Until I read the Cochrane Database of Systematic Reviews paper on brief alcohol interventions in primary care (Kaner et al. 2009), I didn’t appreciate how the target population for brief alcohol interventions differs from that for AA or other twelve-step programs. Brief interventions are one to four, typically 5-15 minute, patient-provider sessions designed to reduce risky alcohol consumption or related problems. In the primary or emergency care settings, they are usually initiated when an individual presents for other reasons.
And that’s the difference. Brief interventions focus on risky alcohol consumption or consumption identified as excessive or producing harm. They are also opportunistic, not planned. In contrast, AA has focus on those with alcohol dependence (the two populations can overlap, of course), and AA is initiated as a planned alcohol-related intervention. Epidemiologists have determined that the most population-level, alcohol-related harm is due to excessive drinking as opposed to alcohol dependence. The former is a lot more common than the latter.
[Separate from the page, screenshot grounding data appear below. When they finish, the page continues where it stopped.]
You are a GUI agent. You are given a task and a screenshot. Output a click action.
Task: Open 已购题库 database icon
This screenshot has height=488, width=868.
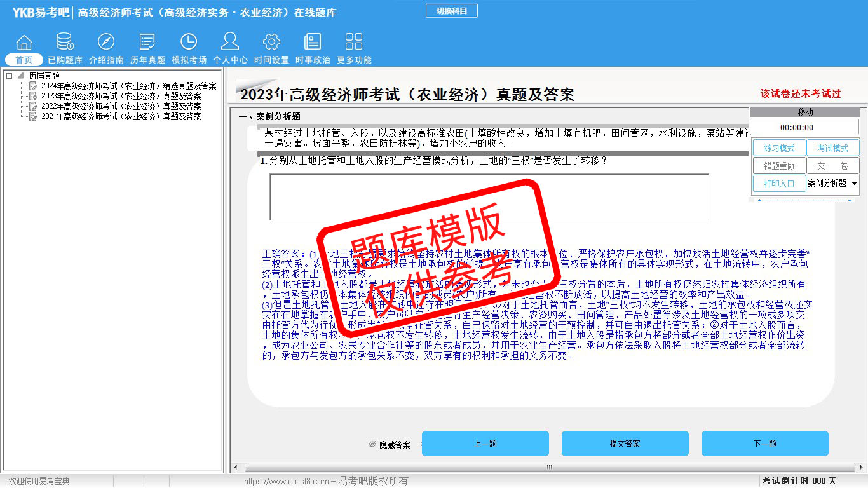click(65, 43)
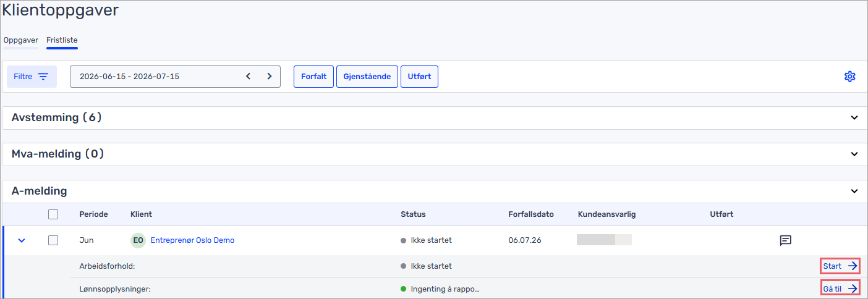Click the arrow icon beside Start
Viewport: 868px width, 299px height.
pyautogui.click(x=853, y=266)
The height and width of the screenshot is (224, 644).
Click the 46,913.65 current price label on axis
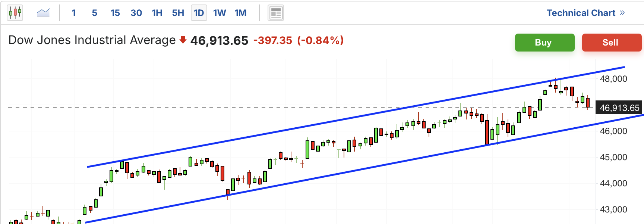point(619,108)
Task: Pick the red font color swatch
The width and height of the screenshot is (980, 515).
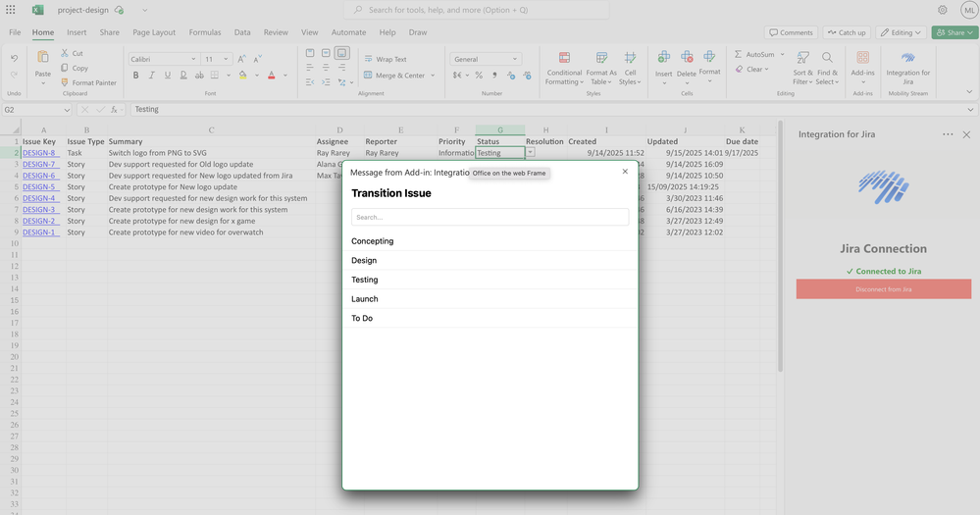Action: [x=272, y=76]
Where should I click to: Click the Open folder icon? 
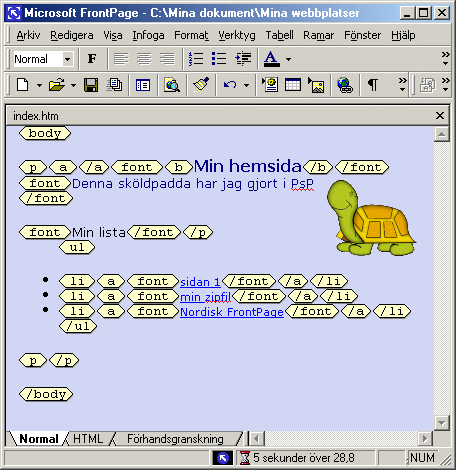click(x=57, y=85)
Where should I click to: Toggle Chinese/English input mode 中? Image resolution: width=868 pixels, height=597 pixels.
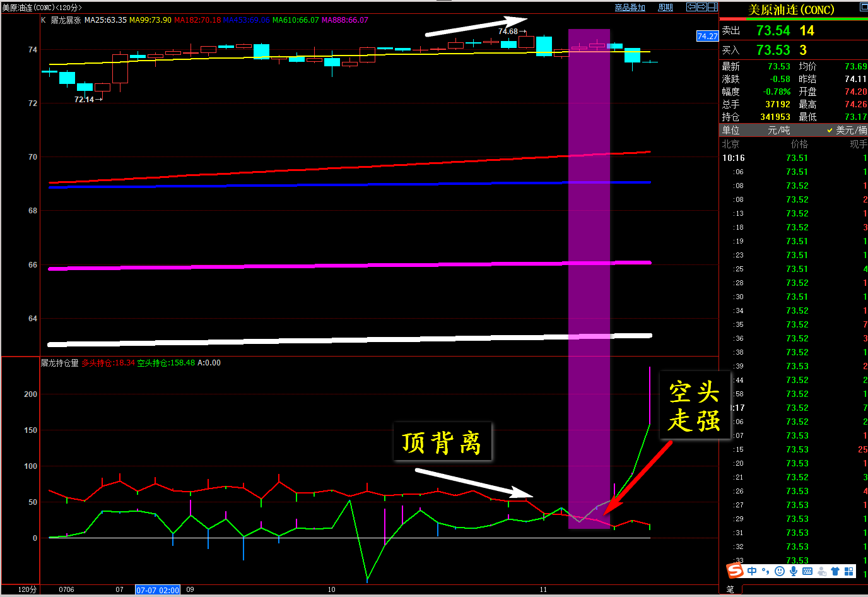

Kaner et al. examined 29 randomized controlled trials of brief interventions in the primary and emergency care settings and found that,
Participants drank an average of 306 grams of alcohol (over 30 standard drinks [link]) per week on entry to the trial. […] After one year or more, people who received the brief intervention drank less alcohol than people in the control group (average difference 38 grams/week, range 23 to 54 grams). For men (some 70% of participants), the benefit of brief intervention was a difference of 57 grams/week, range 25 to 89 grams (six trials). The benefit was not clear for women.
Most studies analyzed did not study health outcomes. The few that did found that brief interventions, relative to no treatment, were associated with 0.5 fewer ER visits (Crawford 2004), a 47% reduction in new injuries requiring emergency or trauma center care, a 48% reduction in hospital readmission (Gentillelo 1999), and lower Drinker Inventory of Consequences (pdf) scores and Injury Behavior Checklist (pdf) scores (Longabaugh 2001). All of the forgoing results were statistically significant. No other reported health outcomes were.
Kane et al. conclude that positive impacts of brief interventions have already been proven in male populations and that future research should focus on implementation issues. (I’m reading another review of studies of brief interventions in the inpatient setting. The results are different. I’ll write that up in a separate post.)
References
Crawford MJ, Patton R, Touquet R, Drummond C, Byford S, Barrett B, et al.Screening and referral for brief intervention of alcohol-misusing patients in an emergency department: a pragmatic randomised controlled trial. Lancet 2004;364(9442):1334–9.
Gentillelo LM, Rivara FP, Donovan DM, Jurkovich GJK, Daranciang E, Dunn CW, et al.Alcohol interventions in a trauma center as a means of reducing the risk of injury recurrence. Annals of Surgery 1999;230(4):473–83.
Longabaugh R, Woolard RF, Nirenberg TD, Minugh AP, Becker B, Clifford PR, et al.Evaluating the effects of a brief motivational intervention for injured drinkers in the emergency department. Journal of Studies on Alcohol 2001;62:806–16.